SAN FRANCISCO (KRON) -- Residents in some San Franisco neighborhoods are increasingly concerned about fires at homeless encampments. In the city’s Hayes Valley, multiple complaints are sent to the city on a daily basis.
One resident captured pictures of a homeless encampment fire over the weekend.
For months, the city had its hands tied with homeless encampments because of a federal injunction that barred them from moving unhoused people living in tents. That’s not the case anymore, but according to the Hayes Valley Neighborhood Association the encampments are still causing safety concerns.
“Neighbors are afraid,” said David Robinson of the Hayes Valley Neighborhood Association.
At the corner of Gough and Page streets in San Francisco Saturday afternoon firefighters and police responded to the scene of a homeless encampment where a tent caught fire.
Robinson, who lives in the neighborhood, captured images of the scene.
“Burnt right down to the ground and you’ll see on the pictures that the sidewalk is charred, there was nothing left from what was ever left in that tent. Right under a power pole, the power pole itself was even scared,” said Robinson.
Previously, planters were set up along the sidewalk to deter homeless encampments.
Robinson serves on the board of the Hayes Valley Neighborhood Association and says multiple complaints are sent to the city on a daily basis. They include reports of fires, open air drug markets and the selling of stolen property.
“To me it’s not a homeless encampment, it’s criminal activity taking place, right in our street, in broad daylight and at night,” Robinson said.
Last month a federal judge ruled that the city can now sweep encampments, but only if the unhoused person refuses shelter.

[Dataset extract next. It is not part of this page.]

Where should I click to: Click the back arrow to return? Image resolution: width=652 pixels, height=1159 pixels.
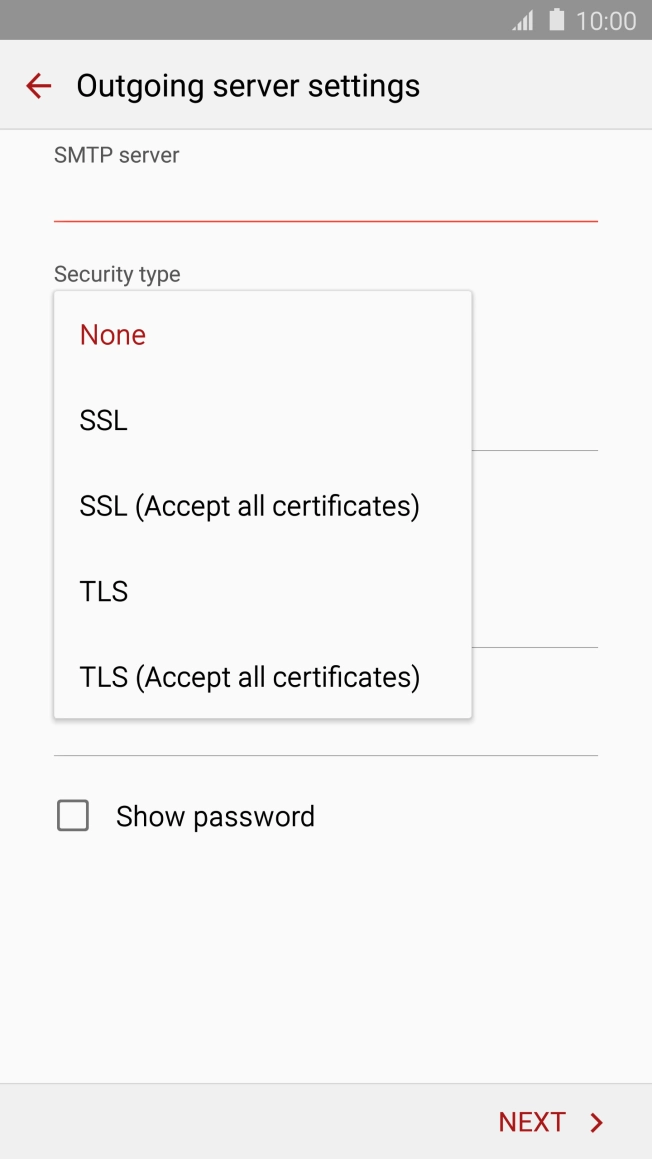coord(37,85)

According to the Mayor’s Office, training the city workers, police and firefighters who are enforcing the law will take a few weeks.
When residents hear that, they bring up the four-alarm fire that destroyed a building in August at the corner of Octavia Blvd and Oak Street.
The Hayes Valley Neighborhood Association had sent complaints to the city of fires started by unhoused people near the building for several months prior to the fire.
“When is the next building going to burn down before something is done?” Robinson said.
The cause of one fire on Octavia and Oak in August is still under investigation, but KRON 4 continues to reach out to the San Francisco Fire Department for answers.